思考断片
一部のリーダーたちの自己顕示欲や支配欲に由来する理不尽な振る舞いを許容する余裕など、もはや誰一人として持ち合わせていない。
「ジャパン アズ ナンバーワン」と称賛され、その経済力を世界に誇った古き良き時代の日本にあっては、その繁栄の源泉であった経済活動を遂行する数々の企業は、それら自体がルールであり、そのミッションを達成するための決まりごとは、誰しもが従うことが当然とされていた。
その中には、企業の繁栄のためには、個人の自由や権利を理不尽に制限するようなものも多く含まれていた。
企業活動において、各部署で必要になるのがリーダーの存在だが、その役割の性質上、周りにある種の威圧感を与え、周りの者を従える能力を持った者が重宝された。

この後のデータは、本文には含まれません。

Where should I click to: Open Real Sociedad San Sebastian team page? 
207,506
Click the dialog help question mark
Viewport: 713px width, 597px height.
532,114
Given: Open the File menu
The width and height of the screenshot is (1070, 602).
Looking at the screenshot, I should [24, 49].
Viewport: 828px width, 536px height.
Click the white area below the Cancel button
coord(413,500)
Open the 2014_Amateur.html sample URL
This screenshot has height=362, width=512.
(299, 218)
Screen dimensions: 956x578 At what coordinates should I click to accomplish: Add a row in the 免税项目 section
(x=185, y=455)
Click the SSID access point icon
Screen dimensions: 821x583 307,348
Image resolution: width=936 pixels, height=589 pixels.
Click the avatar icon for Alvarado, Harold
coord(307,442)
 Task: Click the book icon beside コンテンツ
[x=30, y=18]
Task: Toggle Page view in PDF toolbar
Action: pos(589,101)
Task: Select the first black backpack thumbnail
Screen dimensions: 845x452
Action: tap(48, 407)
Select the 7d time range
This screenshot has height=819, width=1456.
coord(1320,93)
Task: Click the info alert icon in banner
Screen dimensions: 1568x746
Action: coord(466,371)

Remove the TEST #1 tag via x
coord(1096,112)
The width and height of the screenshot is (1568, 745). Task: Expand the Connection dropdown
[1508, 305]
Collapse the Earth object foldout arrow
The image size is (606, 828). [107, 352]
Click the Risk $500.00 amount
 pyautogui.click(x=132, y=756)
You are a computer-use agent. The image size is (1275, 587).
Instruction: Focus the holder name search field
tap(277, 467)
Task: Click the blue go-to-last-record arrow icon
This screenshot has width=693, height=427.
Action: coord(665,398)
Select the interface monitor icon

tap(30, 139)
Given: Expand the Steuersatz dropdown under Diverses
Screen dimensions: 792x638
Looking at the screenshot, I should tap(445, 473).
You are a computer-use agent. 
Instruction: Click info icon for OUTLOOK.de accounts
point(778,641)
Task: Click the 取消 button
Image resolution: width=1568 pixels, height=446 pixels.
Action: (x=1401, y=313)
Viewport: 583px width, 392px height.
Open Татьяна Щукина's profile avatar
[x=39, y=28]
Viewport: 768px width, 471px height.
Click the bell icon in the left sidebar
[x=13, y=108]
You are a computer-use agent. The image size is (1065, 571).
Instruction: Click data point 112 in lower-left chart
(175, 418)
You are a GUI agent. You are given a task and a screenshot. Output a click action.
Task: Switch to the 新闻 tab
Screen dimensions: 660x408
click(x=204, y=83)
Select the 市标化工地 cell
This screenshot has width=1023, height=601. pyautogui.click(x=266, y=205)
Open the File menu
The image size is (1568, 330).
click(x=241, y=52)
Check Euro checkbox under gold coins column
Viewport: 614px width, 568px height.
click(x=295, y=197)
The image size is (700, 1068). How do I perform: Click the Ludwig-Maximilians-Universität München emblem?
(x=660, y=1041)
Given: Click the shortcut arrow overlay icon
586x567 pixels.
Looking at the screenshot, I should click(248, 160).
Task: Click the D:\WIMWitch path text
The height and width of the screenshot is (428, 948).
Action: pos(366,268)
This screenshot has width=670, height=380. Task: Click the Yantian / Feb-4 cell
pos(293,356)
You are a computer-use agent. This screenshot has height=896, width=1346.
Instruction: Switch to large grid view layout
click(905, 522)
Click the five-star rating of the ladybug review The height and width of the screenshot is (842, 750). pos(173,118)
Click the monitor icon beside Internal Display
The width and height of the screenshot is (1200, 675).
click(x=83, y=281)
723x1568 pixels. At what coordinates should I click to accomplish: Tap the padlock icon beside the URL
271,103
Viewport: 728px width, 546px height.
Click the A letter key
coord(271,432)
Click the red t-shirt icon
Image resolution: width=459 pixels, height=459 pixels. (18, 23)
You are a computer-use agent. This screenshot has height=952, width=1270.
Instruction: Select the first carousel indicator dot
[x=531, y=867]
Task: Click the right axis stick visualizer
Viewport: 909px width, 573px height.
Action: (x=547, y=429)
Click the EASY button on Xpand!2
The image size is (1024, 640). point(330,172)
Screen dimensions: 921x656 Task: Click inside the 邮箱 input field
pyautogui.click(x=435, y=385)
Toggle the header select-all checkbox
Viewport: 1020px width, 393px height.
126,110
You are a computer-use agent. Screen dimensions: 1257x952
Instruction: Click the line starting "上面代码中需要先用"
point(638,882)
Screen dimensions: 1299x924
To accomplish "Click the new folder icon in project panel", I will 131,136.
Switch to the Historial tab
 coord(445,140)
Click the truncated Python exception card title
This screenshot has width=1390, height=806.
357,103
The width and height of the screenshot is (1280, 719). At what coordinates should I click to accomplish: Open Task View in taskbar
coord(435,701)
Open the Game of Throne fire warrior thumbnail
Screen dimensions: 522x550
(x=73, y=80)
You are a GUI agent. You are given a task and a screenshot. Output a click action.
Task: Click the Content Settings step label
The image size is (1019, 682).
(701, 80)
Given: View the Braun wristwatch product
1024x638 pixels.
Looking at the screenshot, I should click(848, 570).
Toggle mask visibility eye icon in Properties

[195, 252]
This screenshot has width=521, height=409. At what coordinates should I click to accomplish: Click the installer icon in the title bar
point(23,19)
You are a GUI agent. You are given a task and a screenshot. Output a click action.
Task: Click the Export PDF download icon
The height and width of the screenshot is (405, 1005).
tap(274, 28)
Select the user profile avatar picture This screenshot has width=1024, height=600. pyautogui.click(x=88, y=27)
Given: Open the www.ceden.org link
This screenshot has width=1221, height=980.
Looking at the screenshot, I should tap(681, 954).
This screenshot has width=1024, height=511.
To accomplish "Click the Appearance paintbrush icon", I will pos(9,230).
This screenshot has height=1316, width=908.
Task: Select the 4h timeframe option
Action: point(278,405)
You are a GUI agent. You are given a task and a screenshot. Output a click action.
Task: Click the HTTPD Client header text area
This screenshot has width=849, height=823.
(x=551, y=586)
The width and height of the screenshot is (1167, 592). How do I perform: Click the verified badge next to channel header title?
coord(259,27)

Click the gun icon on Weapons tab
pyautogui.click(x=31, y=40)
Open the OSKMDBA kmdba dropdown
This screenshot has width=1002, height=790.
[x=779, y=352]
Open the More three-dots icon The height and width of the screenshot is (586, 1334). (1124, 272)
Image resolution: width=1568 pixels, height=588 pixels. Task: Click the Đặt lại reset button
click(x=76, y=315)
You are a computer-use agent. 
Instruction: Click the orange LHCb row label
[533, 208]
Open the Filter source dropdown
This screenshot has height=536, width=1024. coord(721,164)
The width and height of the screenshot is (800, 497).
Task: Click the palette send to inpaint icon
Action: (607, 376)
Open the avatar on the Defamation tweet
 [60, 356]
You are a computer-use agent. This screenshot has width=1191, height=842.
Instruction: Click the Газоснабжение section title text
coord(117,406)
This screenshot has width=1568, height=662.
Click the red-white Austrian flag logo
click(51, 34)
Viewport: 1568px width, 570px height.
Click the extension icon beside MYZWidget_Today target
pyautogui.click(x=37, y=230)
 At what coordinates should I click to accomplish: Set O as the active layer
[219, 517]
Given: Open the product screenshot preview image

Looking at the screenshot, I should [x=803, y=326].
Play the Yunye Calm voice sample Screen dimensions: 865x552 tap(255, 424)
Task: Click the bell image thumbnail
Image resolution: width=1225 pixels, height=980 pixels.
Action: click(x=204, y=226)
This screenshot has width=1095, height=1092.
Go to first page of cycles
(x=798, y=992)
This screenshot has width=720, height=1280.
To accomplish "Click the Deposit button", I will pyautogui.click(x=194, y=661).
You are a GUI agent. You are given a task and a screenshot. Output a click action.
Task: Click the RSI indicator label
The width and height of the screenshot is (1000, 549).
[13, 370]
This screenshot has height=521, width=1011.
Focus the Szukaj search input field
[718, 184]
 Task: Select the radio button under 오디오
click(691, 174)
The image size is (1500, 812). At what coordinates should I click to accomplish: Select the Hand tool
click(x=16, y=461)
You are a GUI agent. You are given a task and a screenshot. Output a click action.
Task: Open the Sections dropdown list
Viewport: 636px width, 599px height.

この能力が、周りの者たちの利益にもなるように発揮される場合も多かったが、周りの者たちの神経をすり減らし、精神を蝕んでいくような方向で発揮されたケースも比較的頻繁に発生した。
ただ、後者のケースにあっても、経済成長という甘い果実を生み出せている限りにおいて、その理不尽さを許容できる優しさと余裕を多くの人たちが持っていた。
しかしながら、時が経って、経済的に没落した今の日本にあっては、一部のリーダーたちの自己顕示欲や支配欲に由来する理不尽な振る舞いを許容する余裕など誰一人として持ち合わせていない。
昭和の威圧的で少し残念なリーダーたちは、彼らが会社の繁栄のために必死になった過程で、その副作用として、どれだけ多くの人を傷つけ、その結果として社会にどれだけ大きな負荷をかけてきたかを、今こそ気づかなくてはならない。